__RECORDS PROVIDED__
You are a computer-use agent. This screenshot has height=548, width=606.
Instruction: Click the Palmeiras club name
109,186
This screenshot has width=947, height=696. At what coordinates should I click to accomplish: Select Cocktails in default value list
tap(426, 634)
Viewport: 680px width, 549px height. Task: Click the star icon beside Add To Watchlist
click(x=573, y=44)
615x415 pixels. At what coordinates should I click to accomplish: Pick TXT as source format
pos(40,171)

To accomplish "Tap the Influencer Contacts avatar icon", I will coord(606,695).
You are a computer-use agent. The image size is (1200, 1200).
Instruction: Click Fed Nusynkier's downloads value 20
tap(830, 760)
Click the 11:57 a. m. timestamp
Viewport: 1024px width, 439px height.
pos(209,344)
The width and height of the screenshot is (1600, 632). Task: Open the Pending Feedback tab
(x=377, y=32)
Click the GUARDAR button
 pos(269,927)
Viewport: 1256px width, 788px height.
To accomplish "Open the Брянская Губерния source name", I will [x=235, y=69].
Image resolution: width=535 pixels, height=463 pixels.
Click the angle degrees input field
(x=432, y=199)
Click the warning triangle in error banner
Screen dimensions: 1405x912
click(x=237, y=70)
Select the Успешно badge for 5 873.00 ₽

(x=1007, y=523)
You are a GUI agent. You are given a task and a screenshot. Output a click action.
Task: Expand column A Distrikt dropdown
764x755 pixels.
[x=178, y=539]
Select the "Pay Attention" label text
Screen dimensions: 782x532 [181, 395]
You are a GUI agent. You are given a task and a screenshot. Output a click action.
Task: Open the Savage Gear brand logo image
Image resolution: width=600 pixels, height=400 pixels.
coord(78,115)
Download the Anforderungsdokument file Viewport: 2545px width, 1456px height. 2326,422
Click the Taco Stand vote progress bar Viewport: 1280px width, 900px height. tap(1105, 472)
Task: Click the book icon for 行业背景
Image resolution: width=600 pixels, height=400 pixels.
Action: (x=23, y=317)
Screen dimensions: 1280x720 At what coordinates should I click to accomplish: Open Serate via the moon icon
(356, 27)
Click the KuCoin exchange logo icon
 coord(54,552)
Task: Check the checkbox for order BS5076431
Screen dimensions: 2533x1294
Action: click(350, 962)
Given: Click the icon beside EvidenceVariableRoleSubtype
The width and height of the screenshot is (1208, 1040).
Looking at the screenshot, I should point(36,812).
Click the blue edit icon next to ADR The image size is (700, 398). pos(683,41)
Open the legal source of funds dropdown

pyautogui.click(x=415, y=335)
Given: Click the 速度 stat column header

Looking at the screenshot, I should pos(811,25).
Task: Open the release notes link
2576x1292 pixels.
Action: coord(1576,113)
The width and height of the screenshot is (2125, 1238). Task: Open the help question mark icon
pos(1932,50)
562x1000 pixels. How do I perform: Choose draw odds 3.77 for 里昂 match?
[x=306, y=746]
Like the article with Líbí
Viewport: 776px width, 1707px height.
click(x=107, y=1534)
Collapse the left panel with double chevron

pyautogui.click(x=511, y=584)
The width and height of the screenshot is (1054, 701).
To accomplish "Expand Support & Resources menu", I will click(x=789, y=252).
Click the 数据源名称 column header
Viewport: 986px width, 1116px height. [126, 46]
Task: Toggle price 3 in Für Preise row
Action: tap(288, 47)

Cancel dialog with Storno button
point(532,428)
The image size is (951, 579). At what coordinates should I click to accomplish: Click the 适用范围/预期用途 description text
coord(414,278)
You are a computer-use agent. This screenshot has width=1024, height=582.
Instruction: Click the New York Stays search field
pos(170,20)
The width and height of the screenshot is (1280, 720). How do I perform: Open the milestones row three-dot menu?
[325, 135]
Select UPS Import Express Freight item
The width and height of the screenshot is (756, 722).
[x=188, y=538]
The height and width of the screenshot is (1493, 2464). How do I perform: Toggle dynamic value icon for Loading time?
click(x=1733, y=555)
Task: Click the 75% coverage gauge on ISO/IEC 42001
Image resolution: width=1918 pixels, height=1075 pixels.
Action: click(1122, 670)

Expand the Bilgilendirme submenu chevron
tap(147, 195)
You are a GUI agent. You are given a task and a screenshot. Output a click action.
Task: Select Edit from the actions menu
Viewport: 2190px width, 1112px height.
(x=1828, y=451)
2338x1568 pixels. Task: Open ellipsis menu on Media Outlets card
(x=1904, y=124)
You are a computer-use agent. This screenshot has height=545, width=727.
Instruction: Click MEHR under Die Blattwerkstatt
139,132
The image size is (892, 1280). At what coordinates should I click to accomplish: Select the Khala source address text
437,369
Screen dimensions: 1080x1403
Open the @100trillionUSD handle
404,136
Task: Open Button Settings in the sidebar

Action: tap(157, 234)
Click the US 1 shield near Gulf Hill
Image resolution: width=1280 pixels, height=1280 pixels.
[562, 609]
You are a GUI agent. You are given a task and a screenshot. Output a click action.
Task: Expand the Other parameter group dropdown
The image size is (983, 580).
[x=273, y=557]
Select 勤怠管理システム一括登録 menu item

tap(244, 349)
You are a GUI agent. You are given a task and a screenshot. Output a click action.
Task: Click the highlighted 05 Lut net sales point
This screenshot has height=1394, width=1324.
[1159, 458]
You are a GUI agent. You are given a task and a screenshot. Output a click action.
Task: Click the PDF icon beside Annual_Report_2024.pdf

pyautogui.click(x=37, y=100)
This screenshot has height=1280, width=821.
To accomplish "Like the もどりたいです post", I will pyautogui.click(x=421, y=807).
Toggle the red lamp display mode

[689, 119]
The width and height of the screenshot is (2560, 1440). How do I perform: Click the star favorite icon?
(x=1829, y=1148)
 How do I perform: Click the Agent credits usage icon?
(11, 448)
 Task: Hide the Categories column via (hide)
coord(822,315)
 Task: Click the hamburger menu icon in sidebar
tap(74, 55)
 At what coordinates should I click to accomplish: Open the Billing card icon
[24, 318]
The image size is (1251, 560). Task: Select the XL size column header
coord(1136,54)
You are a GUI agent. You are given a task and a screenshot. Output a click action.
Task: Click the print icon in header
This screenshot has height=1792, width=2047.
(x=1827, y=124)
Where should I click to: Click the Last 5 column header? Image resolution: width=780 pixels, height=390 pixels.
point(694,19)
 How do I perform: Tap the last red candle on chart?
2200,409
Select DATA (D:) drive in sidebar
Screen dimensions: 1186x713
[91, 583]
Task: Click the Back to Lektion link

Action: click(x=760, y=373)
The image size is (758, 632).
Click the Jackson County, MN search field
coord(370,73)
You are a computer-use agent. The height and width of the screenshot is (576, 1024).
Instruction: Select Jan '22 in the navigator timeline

__WRITTEN INSTRUCTION__
Copy the lines from the one containing "Click the 11:57 a. m. timestamp" through the one containing "Action: click(350, 962)", inclusive, with no changes.

__ANSWER FOR THE TASK__
Click the 11:57 a. m. timestamp
Viewport: 1024px width, 439px height.
pos(209,344)
The width and height of the screenshot is (1600, 632). Task: Open the Pending Feedback tab
(x=377, y=32)
Click the GUARDAR button
 pos(269,927)
Viewport: 1256px width, 788px height.
To accomplish "Open the Брянская Губерния source name", I will [x=235, y=69].
Image resolution: width=535 pixels, height=463 pixels.
Click the angle degrees input field
(x=432, y=199)
Click the warning triangle in error banner
Screen dimensions: 1405x912
click(x=237, y=70)
Select the Успешно badge for 5 873.00 ₽

(x=1007, y=523)
You are a GUI agent. You are given a task and a screenshot. Output a click action.
Task: Expand column A Distrikt dropdown
764x755 pixels.
[x=178, y=539]
Select the "Pay Attention" label text
Screen dimensions: 782x532 [181, 395]
You are a GUI agent. You are given a task and a screenshot. Output a click action.
Task: Open the Savage Gear brand logo image
Image resolution: width=600 pixels, height=400 pixels.
coord(78,115)
Download the Anforderungsdokument file Viewport: 2545px width, 1456px height. 2326,422
Click the Taco Stand vote progress bar Viewport: 1280px width, 900px height. tap(1105, 472)
Task: Click the book icon for 行业背景
Image resolution: width=600 pixels, height=400 pixels.
Action: (x=23, y=317)
Screen dimensions: 1280x720 At what coordinates should I click to accomplish: Open Serate via the moon icon
(356, 27)
Click the KuCoin exchange logo icon
 coord(54,552)
Task: Check the checkbox for order BS5076431
Screen dimensions: 2533x1294
Action: click(350, 962)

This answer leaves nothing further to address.